▶ **Saved data entries**
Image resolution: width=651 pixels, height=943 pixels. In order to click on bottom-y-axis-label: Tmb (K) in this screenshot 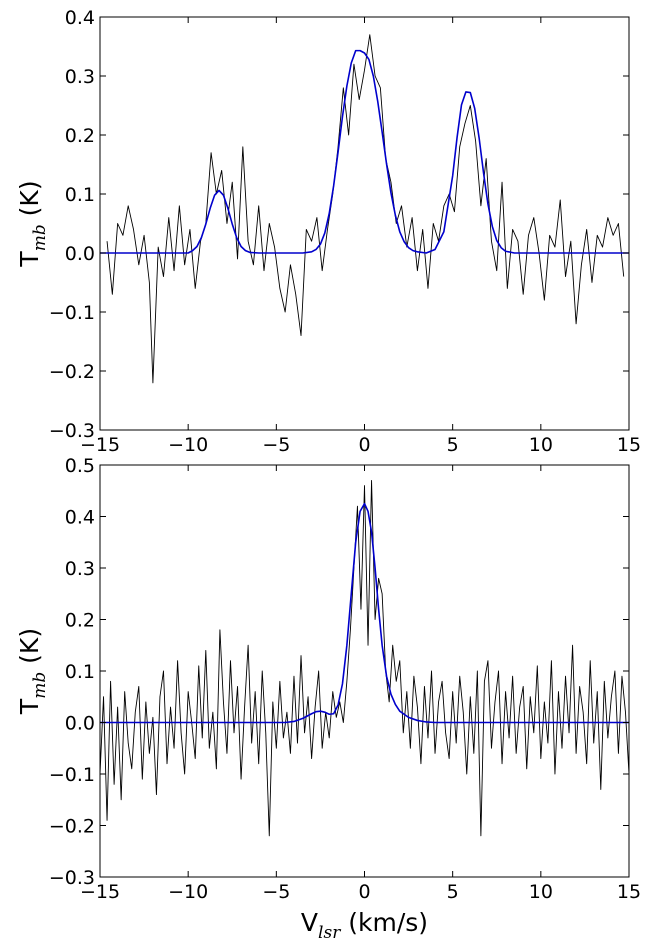, I will do `click(32, 672)`.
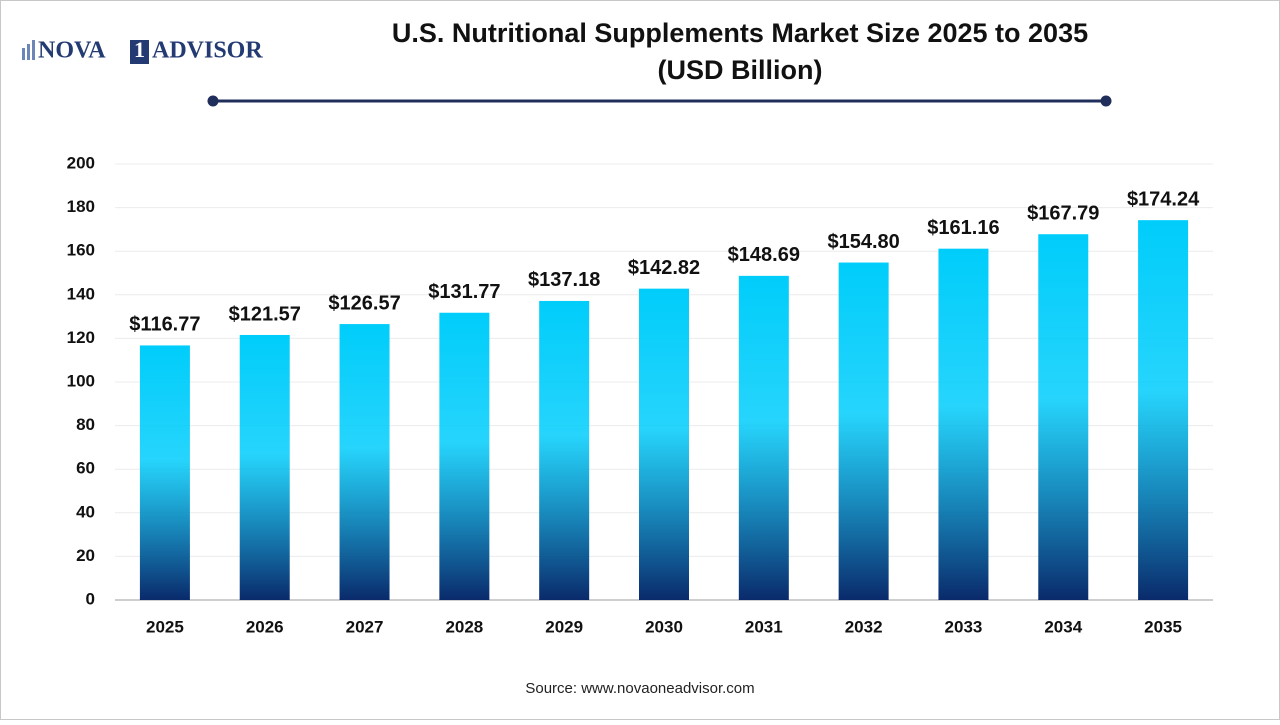 The width and height of the screenshot is (1280, 725). I want to click on value-label: $161.16, so click(963, 228).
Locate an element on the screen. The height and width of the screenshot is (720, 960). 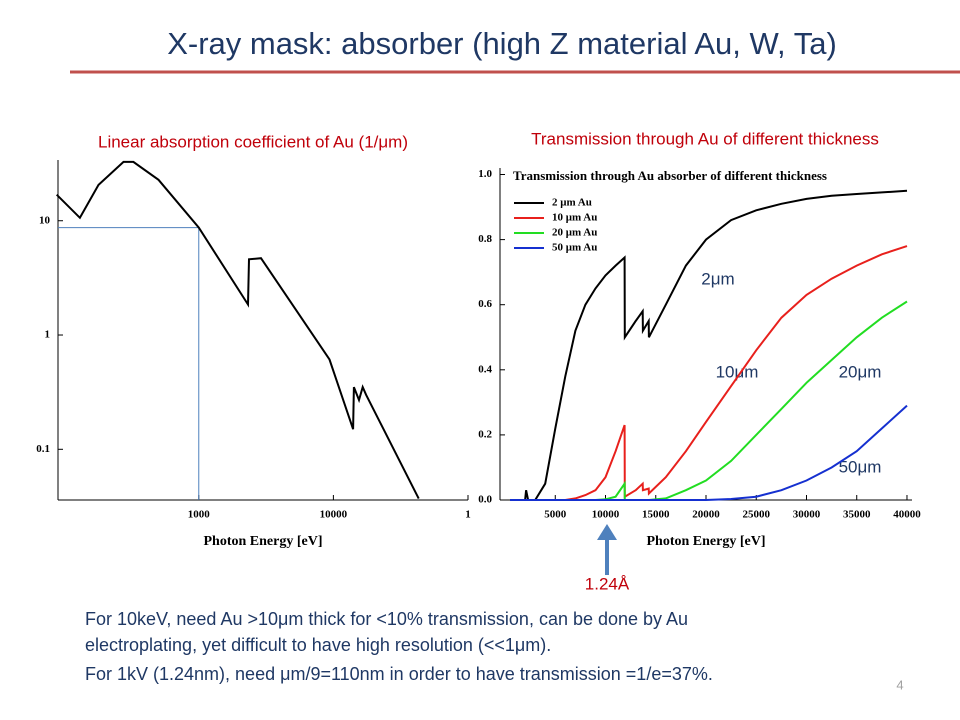
x-tick-label: 1 is located at coordinates (468, 515).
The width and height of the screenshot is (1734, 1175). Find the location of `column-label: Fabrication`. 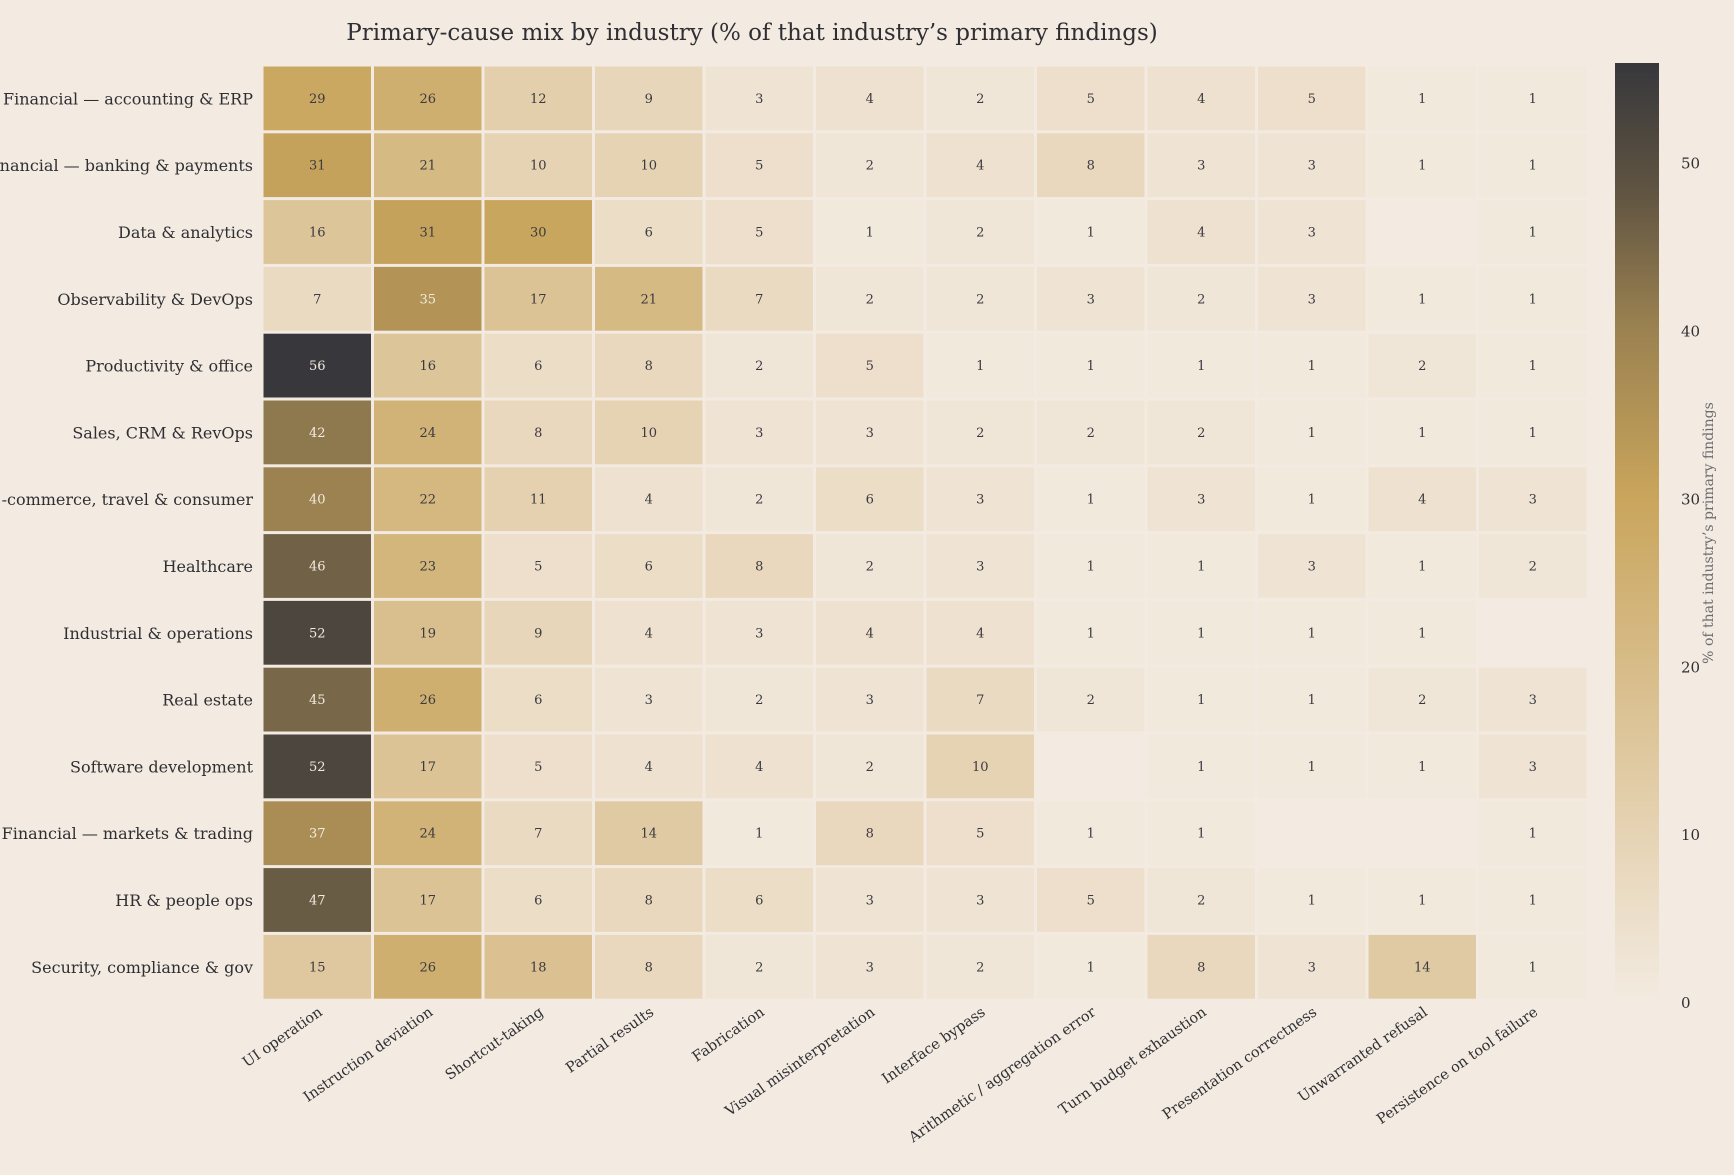

column-label: Fabrication is located at coordinates (729, 1034).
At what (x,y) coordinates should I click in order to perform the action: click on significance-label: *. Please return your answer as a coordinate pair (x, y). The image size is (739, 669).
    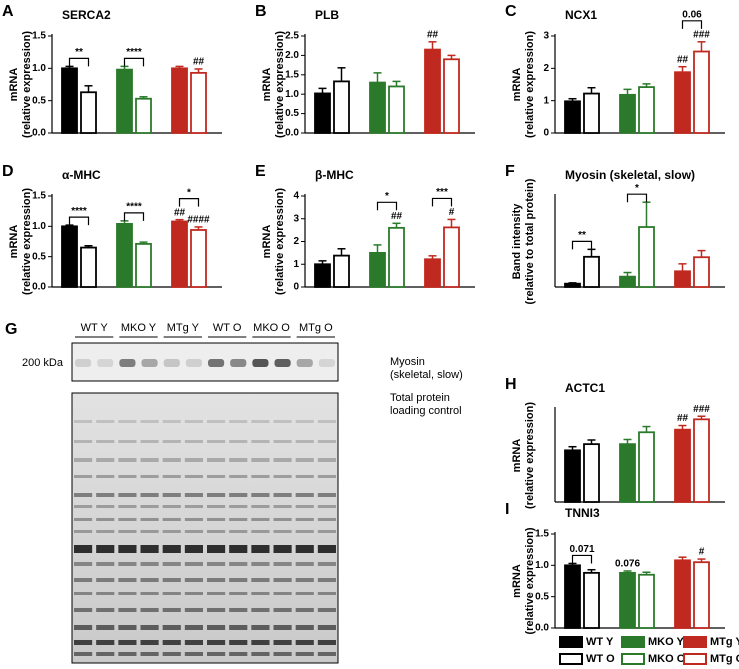
    Looking at the image, I should click on (637, 188).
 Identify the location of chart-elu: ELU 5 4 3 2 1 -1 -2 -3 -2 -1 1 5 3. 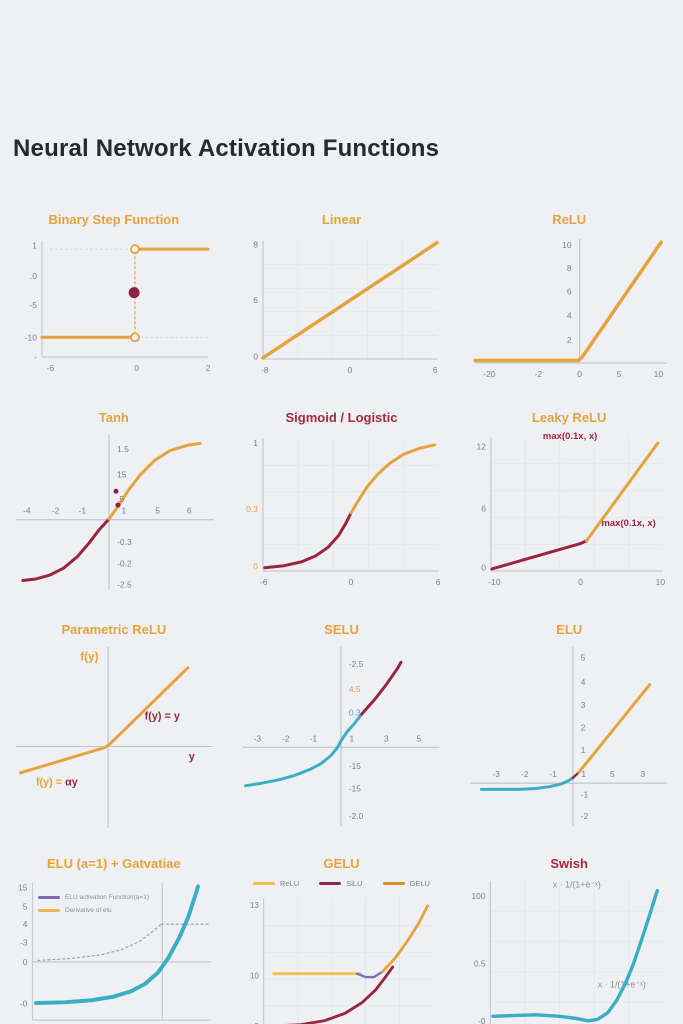
(569, 718).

▶ **The task**
Recast the material as a numbered list of lines, starting with the line containing "At what (x,y)" and running through the end of the material, with blank lines dropped and the pictures left out.

▶ **Result of the exercise**
1. At what (x,y) coordinates should I click in order to perform the action: click on significance-label: *. Please return your answer as a coordinate pair (x, y). The image size is (739, 669).
2.     Looking at the image, I should click on (637, 188).
3.  Identify the location of chart-elu: ELU 5 4 3 2 1 -1 -2 -3 -2 -1 1 5 3. 
4. (569, 718).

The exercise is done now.